Right out of the gate, John presents the doctrine of the deity of Christ and affirms His co-eternal nature with God as Creator of the universe (John 1:3). To his first-century, Greek-speaking audience, John communicates straightforward truths that don’t require explanation. But for current-day Bible readers, the expression the Word was with God hides a vital truth about the relationship between God and Jesus. No single English equivalent exists to better express the full meaning of the word with in the phrase.
In English, we typically understand the preposition with to mean “near” or “beside.” But the original Greek term expresses a living, active union in the closest, most intimate sense. When John said, “The Word was with God,” he meant that the divine Word—Jesus Christ—was not only present alongside God from all eternity but was in a living, dynamic, co-equal relationship of close communion with Him. The Holman New Testament Commentary explains, “The Greek word is pros which literally means ‘toward,’ implying a face-to-face relationship” (Gangel, K., Broadman & Holman, 2000, Vol. 4, p. 9).
The relationship between God and Jesus is eternal and intimately personal. The works of Christ are the works of God. The words of Jesus are the words of His heavenly Father. Because they are one, Jesus reveals the heart and mind of God to us (John 14:9–10). The author of Hebrews explains: “In these last days he [God the Father] has spoken to us by his Son, whom he appointed the heir of all things, through whom also he created the world. He is the radiance of the glory of God and the exact imprint of his nature, and he upholds the universe by the word of his power” (Hebrews 1:2–3, ESV).

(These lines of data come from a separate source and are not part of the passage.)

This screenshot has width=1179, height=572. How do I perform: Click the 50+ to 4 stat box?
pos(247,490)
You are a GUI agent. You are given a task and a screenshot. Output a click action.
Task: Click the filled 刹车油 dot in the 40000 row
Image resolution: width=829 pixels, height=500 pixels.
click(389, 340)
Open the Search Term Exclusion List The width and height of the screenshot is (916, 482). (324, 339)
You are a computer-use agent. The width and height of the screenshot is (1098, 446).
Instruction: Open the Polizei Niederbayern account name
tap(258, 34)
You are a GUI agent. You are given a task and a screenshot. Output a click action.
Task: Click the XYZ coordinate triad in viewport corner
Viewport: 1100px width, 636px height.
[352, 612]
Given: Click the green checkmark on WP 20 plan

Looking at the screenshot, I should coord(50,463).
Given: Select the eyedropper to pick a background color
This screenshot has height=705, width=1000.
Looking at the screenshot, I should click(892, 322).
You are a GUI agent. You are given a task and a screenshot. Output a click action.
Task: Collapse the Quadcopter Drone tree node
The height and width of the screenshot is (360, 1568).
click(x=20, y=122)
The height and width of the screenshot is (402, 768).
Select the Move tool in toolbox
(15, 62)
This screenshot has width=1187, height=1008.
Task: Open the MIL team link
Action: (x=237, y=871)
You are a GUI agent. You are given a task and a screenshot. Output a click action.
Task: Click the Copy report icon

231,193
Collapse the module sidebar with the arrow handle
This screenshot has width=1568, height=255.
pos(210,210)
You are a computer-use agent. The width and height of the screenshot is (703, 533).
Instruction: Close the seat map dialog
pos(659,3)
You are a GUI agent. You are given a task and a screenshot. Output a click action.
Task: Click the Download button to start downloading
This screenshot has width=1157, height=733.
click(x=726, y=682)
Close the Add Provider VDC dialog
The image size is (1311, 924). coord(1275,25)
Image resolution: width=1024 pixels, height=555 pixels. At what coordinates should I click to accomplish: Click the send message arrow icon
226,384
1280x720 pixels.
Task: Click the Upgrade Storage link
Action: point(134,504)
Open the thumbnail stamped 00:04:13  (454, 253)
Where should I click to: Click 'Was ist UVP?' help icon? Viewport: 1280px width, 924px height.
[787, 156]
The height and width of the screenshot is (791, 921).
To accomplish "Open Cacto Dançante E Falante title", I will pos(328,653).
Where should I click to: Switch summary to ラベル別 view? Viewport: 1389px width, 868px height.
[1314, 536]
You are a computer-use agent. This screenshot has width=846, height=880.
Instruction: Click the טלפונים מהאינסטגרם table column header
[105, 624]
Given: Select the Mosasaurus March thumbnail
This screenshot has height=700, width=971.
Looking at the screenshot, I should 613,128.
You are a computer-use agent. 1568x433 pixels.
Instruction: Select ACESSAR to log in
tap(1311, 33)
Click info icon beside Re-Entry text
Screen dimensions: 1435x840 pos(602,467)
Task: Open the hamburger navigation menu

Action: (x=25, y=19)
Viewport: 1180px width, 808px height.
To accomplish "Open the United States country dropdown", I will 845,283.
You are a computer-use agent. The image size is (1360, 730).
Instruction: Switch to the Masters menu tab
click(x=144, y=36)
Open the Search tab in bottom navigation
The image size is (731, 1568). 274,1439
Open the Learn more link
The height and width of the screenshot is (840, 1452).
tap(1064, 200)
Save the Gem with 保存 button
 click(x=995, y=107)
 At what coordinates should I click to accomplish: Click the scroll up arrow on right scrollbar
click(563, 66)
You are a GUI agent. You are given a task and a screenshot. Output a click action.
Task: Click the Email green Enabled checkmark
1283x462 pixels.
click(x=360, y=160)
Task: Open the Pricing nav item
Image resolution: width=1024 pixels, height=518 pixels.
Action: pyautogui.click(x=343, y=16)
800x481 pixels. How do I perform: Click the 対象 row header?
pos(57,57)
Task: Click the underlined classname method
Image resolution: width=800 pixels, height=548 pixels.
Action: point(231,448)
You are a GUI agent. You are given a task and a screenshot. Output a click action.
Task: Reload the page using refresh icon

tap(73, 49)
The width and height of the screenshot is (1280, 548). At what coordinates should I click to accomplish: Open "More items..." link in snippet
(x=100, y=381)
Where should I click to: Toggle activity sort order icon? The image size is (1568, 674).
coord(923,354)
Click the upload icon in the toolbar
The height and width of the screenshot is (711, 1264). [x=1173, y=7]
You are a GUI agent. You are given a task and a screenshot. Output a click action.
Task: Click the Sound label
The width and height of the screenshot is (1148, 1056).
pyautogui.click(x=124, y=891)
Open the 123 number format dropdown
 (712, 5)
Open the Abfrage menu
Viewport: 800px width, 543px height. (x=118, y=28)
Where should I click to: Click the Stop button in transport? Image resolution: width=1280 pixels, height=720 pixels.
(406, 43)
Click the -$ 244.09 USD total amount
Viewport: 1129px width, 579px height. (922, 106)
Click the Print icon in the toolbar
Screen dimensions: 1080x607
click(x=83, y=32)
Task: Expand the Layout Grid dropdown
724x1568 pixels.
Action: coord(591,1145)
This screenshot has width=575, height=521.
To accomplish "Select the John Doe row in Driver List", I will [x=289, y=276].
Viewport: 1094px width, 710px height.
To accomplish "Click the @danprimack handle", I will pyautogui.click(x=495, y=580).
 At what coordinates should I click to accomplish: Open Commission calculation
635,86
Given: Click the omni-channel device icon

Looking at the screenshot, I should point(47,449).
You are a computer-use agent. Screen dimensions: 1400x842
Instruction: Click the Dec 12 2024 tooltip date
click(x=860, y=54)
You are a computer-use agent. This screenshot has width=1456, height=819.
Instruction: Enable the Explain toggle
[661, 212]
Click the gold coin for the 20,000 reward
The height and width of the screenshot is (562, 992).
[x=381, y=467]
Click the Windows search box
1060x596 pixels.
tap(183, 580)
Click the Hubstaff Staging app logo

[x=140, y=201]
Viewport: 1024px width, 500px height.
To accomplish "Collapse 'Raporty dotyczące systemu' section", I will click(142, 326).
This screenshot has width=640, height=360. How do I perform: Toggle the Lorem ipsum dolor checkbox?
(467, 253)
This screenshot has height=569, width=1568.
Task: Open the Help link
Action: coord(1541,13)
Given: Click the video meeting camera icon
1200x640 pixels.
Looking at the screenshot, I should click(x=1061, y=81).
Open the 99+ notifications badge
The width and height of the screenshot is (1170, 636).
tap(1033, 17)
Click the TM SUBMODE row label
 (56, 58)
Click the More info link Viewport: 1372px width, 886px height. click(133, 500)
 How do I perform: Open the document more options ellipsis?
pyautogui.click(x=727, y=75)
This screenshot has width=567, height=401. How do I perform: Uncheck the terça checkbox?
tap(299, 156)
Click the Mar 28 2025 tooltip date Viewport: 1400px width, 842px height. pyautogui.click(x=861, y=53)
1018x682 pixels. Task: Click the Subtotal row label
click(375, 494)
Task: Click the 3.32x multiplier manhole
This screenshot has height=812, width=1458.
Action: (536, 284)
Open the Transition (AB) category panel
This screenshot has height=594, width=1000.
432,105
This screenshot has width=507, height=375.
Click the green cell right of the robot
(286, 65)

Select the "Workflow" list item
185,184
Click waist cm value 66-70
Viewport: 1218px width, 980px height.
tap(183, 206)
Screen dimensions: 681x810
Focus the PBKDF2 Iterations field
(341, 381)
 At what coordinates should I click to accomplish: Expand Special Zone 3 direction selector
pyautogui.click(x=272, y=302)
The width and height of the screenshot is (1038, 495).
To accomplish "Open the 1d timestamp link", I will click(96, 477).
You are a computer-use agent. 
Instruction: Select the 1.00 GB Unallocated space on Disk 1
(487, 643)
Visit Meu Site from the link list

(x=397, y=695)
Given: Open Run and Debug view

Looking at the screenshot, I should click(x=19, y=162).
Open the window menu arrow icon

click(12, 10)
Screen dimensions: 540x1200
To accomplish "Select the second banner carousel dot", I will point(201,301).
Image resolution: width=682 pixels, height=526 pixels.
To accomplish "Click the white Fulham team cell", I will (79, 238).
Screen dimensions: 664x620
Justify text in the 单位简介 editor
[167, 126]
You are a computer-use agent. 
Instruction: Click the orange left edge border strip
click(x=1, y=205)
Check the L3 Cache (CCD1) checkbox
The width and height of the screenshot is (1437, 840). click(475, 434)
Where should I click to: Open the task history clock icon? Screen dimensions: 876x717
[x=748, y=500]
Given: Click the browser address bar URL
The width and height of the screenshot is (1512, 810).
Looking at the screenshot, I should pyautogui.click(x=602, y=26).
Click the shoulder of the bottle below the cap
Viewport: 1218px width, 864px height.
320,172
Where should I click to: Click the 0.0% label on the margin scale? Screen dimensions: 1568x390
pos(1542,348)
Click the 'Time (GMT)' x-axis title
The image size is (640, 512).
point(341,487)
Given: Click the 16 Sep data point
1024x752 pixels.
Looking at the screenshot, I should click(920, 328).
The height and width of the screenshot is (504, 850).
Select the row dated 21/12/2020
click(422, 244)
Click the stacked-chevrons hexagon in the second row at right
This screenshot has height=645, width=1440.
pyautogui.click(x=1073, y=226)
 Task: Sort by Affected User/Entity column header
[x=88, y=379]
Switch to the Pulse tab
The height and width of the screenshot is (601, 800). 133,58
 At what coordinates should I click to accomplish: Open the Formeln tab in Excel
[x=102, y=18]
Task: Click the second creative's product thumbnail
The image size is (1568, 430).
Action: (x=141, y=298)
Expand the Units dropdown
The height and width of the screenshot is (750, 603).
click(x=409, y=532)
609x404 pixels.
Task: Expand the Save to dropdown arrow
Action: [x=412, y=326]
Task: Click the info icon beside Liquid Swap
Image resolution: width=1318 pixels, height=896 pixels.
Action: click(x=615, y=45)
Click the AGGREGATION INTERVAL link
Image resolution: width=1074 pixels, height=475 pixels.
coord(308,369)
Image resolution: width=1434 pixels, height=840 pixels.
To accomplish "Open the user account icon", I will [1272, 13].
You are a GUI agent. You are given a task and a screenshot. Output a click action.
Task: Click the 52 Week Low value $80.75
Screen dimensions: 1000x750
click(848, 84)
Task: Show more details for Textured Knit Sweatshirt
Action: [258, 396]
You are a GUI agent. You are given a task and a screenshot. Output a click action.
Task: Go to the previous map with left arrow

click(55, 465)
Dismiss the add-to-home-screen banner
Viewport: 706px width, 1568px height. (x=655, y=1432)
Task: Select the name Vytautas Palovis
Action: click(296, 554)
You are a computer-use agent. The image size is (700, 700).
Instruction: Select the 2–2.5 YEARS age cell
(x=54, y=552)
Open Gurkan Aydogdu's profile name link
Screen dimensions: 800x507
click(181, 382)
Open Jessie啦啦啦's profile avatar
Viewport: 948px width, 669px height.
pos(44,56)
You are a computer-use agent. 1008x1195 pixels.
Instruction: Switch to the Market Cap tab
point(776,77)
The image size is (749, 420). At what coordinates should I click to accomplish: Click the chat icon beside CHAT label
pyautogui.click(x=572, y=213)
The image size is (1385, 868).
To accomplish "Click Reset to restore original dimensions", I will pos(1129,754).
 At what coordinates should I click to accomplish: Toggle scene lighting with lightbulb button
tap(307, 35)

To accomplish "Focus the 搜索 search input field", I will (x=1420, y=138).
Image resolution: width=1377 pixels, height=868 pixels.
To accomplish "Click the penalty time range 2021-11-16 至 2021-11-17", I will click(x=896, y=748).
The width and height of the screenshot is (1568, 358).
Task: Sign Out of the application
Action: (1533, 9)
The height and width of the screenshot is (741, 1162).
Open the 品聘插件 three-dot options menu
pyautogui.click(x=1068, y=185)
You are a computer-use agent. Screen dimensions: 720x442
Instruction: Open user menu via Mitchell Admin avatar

Jesus, who is the Word, was with God in every sense of the word. Not only is Christ the image of the invisible God (2 Corinthians 4:4; Colossians 1:15), but He and the Father are one nature and essence (John 10:30). Jesus prayed for His followers to share in this same inseparable, face-to-face union: “I pray that they will all be one, just as you and I are one—as you are in me, Father, and I am in you. And may they be in us so that the world will believe you sent me. I have given them the glory you gave me, so they may be one as we are one” (John 17:21–22, NLT).
When Jesus said, “Before Abraham was born, I am!” (John 8:58), He was claiming to be God. There was no doubt among the Jewish people that these words were a declaration of deity, for they reacted by picking up rocks to stone Jesus for blasphemy according to Mosaic Law (Leviticus 24:16).
English readers may have to dig under the surface to understand the apostle’s statement that “the Word was with God” expresses the deity of Jesus Christ and His inseparable oneness with God the Father. But in John’s first epistle, his meaning couldn’t be more evident: “And we know that the Son of God has come, and he has given us understanding so that we can know the true God. And now we live in fellowship with the true God because we live in fellowship with his Son, Jesus Christ. He is the only true God, and he is eternal life” (1 John 5:20, NLT).